### What to do
In the data below, find the line that contains "You are a GUI agent. The screenshot is 1728×2004." and the line that contains "Satzwerkstatt (1027, 306)". Copy both, plus every line between them, exactly.

### Records for the task
Segment Open
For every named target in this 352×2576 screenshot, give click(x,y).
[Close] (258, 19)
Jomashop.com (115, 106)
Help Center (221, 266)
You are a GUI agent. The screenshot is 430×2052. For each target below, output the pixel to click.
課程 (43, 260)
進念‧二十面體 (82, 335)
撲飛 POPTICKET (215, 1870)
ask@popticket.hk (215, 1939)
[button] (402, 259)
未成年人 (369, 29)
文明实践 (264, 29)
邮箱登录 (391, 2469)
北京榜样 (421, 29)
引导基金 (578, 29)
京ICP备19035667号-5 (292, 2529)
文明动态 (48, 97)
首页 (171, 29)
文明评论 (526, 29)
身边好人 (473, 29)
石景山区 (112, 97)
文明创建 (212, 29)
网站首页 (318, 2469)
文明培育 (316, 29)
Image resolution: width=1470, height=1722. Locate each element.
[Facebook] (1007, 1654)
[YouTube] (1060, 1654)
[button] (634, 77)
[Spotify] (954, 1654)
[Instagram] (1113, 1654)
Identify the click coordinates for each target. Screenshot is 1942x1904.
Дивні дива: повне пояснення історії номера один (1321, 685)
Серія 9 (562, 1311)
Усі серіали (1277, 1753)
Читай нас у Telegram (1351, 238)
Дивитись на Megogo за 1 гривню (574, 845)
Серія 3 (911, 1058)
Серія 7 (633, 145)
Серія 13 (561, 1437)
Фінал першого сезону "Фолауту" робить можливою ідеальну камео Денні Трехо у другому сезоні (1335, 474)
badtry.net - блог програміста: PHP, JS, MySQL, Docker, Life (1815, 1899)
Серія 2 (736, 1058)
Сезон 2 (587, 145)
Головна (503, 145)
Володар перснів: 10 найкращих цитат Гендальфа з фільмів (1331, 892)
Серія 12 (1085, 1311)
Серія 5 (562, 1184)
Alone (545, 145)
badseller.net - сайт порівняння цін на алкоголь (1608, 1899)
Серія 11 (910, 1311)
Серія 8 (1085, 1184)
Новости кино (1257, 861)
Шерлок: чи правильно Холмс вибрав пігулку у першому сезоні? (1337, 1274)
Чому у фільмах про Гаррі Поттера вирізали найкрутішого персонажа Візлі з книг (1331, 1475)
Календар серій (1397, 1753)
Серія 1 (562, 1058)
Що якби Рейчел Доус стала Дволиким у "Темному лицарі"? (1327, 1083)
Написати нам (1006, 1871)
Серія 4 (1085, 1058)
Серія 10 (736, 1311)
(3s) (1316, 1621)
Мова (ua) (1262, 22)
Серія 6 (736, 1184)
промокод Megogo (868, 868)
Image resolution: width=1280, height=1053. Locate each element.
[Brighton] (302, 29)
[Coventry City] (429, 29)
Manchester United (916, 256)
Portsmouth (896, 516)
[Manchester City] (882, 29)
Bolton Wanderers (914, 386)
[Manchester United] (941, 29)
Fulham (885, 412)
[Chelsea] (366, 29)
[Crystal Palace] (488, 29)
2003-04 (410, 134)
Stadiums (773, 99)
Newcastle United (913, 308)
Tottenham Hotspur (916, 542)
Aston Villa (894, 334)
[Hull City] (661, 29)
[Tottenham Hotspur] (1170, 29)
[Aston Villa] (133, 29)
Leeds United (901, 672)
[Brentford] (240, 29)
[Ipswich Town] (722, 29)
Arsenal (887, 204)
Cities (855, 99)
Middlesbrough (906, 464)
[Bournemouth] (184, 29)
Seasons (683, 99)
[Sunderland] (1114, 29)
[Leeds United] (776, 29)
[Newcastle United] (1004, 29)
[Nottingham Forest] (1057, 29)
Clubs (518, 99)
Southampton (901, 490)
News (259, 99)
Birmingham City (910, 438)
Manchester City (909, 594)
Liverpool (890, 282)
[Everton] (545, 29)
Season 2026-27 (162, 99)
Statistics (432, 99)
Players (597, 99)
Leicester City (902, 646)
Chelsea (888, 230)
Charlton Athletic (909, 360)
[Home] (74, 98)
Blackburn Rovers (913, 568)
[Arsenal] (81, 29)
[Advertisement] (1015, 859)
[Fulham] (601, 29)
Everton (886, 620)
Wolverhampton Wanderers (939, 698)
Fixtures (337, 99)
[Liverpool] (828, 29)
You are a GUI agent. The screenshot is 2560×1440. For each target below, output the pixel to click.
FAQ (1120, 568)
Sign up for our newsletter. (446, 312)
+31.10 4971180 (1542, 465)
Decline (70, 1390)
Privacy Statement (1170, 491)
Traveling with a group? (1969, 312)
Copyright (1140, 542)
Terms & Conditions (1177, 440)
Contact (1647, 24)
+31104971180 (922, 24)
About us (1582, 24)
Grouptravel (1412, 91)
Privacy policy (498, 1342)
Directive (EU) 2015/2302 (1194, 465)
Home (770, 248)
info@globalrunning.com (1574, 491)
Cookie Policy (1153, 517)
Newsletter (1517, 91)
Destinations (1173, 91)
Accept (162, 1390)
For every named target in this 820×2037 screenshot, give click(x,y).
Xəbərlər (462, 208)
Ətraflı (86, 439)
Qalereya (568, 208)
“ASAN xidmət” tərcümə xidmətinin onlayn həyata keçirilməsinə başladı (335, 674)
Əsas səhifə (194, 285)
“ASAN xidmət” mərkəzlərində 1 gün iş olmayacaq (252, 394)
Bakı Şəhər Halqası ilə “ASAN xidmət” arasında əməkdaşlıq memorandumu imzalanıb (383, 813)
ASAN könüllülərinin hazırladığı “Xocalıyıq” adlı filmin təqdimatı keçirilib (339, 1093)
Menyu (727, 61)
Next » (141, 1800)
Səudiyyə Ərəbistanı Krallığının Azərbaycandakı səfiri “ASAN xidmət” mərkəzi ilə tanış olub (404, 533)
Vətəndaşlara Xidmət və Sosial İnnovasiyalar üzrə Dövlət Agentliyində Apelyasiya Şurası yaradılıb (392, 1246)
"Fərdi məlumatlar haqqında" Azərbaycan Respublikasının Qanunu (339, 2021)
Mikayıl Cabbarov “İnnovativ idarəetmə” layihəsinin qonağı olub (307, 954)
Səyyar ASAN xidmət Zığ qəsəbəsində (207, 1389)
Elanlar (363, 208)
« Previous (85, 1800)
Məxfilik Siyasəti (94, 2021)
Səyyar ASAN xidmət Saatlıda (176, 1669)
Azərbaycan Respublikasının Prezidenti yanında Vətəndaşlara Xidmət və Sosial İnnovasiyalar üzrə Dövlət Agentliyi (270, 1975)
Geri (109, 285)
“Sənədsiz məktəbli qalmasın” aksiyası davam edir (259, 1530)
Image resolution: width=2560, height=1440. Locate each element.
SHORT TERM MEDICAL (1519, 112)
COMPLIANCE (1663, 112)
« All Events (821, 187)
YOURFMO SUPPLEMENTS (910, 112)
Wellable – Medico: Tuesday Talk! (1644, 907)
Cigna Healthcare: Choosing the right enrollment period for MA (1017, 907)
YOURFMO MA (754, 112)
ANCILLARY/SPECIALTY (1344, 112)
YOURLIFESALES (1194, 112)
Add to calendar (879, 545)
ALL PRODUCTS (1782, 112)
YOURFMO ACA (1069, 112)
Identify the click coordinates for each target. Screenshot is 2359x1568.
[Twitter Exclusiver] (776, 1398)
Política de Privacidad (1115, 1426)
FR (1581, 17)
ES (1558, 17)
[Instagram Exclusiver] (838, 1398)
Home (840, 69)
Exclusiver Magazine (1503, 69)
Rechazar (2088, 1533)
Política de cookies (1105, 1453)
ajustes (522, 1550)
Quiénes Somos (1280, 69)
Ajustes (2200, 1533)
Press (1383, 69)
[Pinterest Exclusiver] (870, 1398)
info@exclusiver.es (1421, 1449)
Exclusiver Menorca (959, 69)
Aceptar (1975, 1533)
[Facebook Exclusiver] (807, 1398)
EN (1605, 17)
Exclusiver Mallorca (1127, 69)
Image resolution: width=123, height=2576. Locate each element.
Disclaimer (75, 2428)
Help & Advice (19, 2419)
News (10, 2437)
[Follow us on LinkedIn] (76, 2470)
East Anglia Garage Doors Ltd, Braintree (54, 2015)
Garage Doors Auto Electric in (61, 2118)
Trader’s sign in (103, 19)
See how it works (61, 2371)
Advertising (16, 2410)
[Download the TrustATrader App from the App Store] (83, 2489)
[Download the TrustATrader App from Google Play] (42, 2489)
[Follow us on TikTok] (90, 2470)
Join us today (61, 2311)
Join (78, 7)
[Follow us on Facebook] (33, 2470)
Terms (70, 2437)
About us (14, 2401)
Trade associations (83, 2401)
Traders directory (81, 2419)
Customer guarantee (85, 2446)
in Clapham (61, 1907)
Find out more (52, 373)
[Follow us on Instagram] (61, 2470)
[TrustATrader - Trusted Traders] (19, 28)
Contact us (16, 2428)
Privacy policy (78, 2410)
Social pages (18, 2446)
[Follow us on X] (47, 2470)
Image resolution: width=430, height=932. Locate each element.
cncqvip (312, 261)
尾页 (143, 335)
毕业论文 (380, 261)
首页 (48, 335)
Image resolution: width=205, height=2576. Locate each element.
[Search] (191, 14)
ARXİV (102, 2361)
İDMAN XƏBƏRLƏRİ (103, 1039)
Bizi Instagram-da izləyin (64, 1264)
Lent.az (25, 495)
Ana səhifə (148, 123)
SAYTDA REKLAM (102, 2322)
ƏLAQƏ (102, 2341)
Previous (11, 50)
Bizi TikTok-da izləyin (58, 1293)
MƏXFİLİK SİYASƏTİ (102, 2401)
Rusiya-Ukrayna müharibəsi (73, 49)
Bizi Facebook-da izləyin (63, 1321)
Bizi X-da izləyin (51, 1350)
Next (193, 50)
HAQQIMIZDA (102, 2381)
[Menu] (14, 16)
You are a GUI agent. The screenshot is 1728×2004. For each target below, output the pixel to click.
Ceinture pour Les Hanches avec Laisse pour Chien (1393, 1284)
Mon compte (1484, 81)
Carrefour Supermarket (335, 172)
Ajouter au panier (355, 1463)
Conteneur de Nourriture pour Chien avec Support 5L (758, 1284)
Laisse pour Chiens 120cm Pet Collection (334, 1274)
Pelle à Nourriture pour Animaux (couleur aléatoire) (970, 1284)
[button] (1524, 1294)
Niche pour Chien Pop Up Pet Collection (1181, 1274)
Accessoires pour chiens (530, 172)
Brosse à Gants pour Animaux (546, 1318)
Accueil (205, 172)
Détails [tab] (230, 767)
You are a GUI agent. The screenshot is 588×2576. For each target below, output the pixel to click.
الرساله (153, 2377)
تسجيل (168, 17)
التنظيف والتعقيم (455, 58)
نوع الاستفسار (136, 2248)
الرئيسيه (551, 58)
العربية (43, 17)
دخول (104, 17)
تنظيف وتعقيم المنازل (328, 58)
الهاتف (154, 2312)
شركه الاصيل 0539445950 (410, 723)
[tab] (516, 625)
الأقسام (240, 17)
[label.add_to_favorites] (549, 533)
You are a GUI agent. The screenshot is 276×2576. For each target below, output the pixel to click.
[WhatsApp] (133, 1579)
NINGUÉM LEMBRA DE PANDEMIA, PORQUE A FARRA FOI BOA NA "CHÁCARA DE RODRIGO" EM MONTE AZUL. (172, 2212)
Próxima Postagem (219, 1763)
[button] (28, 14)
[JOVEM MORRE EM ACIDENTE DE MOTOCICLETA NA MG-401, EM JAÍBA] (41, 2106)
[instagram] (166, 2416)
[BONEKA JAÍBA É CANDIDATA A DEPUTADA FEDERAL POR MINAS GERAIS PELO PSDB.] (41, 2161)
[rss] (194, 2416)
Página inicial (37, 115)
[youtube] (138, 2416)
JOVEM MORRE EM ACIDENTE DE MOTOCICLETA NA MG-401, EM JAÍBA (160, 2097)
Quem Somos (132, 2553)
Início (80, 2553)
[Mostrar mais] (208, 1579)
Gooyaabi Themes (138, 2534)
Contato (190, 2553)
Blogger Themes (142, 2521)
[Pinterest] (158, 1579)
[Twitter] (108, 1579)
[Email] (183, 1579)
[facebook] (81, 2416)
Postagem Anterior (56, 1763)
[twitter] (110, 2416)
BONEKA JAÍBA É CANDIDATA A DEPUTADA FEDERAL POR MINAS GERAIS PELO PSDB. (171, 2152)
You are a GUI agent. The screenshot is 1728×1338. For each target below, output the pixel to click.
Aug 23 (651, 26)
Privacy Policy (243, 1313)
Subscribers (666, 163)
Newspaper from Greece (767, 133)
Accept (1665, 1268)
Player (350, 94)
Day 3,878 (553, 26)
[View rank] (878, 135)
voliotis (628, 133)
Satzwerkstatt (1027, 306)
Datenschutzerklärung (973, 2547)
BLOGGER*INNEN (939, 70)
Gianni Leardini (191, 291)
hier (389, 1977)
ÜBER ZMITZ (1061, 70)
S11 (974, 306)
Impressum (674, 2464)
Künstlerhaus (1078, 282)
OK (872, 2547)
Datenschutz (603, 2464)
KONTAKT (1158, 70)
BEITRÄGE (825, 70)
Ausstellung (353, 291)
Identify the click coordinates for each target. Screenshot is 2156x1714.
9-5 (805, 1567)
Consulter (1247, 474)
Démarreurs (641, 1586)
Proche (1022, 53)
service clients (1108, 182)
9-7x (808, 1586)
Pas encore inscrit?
Segment Closed
### Response area
You are a GUI agent. The screenshot is 1728×2004. For each target below, output the pixel to click.
Ceinture pour Les Hanches avec Laisse pour Chien (1393, 1284)
Mon compte (1484, 81)
Carrefour Supermarket (335, 172)
Ajouter au panier (355, 1463)
Conteneur de Nourriture pour Chien avec Support 5L (758, 1284)
Laisse pour Chiens 120cm Pet Collection (334, 1274)
Pelle à Nourriture pour Animaux (couleur aléatoire) (970, 1284)
[button] (1524, 1294)
Niche pour Chien Pop Up Pet Collection (1181, 1274)
Accessoires pour chiens (530, 172)
Brosse à Gants pour Animaux (546, 1318)
Accueil (205, 172)
Détails [tab] (230, 767)
You are a GUI agent. The screenshot is 588×2576. For each target below, output the pixel to click.
الرساله (153, 2377)
تسجيل (168, 17)
التنظيف والتعقيم (455, 58)
نوع الاستفسار (136, 2248)
الرئيسيه (551, 58)
العربية (43, 17)
دخول (104, 17)
تنظيف وتعقيم المنازل (328, 58)
الهاتف (154, 2312)
شركه الاصيل 0539445950 (410, 723)
[tab] (516, 625)
الأقسام (240, 17)
[label.add_to_favorites] (549, 533)
You are a GUI agent. The screenshot is 276×2576. For each target below, output the pixel to click.
[WhatsApp] (133, 1579)
NINGUÉM LEMBRA DE PANDEMIA, PORQUE A FARRA FOI BOA NA "CHÁCARA DE RODRIGO" EM MONTE AZUL. (172, 2212)
Próxima Postagem (219, 1763)
[button] (28, 14)
[JOVEM MORRE EM ACIDENTE DE MOTOCICLETA NA MG-401, EM JAÍBA] (41, 2106)
[instagram] (166, 2416)
[BONEKA JAÍBA É CANDIDATA A DEPUTADA FEDERAL POR MINAS GERAIS PELO PSDB.] (41, 2161)
[rss] (194, 2416)
Página inicial (37, 115)
[youtube] (138, 2416)
JOVEM MORRE EM ACIDENTE DE MOTOCICLETA NA MG-401, EM JAÍBA (160, 2097)
Quem Somos (132, 2553)
Início (80, 2553)
[Mostrar mais] (208, 1579)
Gooyaabi Themes (138, 2534)
Contato (190, 2553)
Blogger Themes (142, 2521)
[Pinterest] (158, 1579)
[Twitter] (108, 1579)
[Email] (183, 1579)
[facebook] (81, 2416)
Postagem Anterior (56, 1763)
[twitter] (110, 2416)
BONEKA JAÍBA É CANDIDATA A DEPUTADA FEDERAL POR MINAS GERAIS PELO PSDB. (171, 2152)
You are a GUI agent. The screenshot is 1728×1338. For each target below, output the pixel to click.
Aug 23 (651, 26)
Privacy Policy (243, 1313)
Subscribers (666, 163)
Newspaper from Greece (767, 133)
Accept (1665, 1268)
Player (350, 94)
Day 3,878 (553, 26)
[View rank] (878, 135)
voliotis (628, 133)
Satzwerkstatt (1027, 306)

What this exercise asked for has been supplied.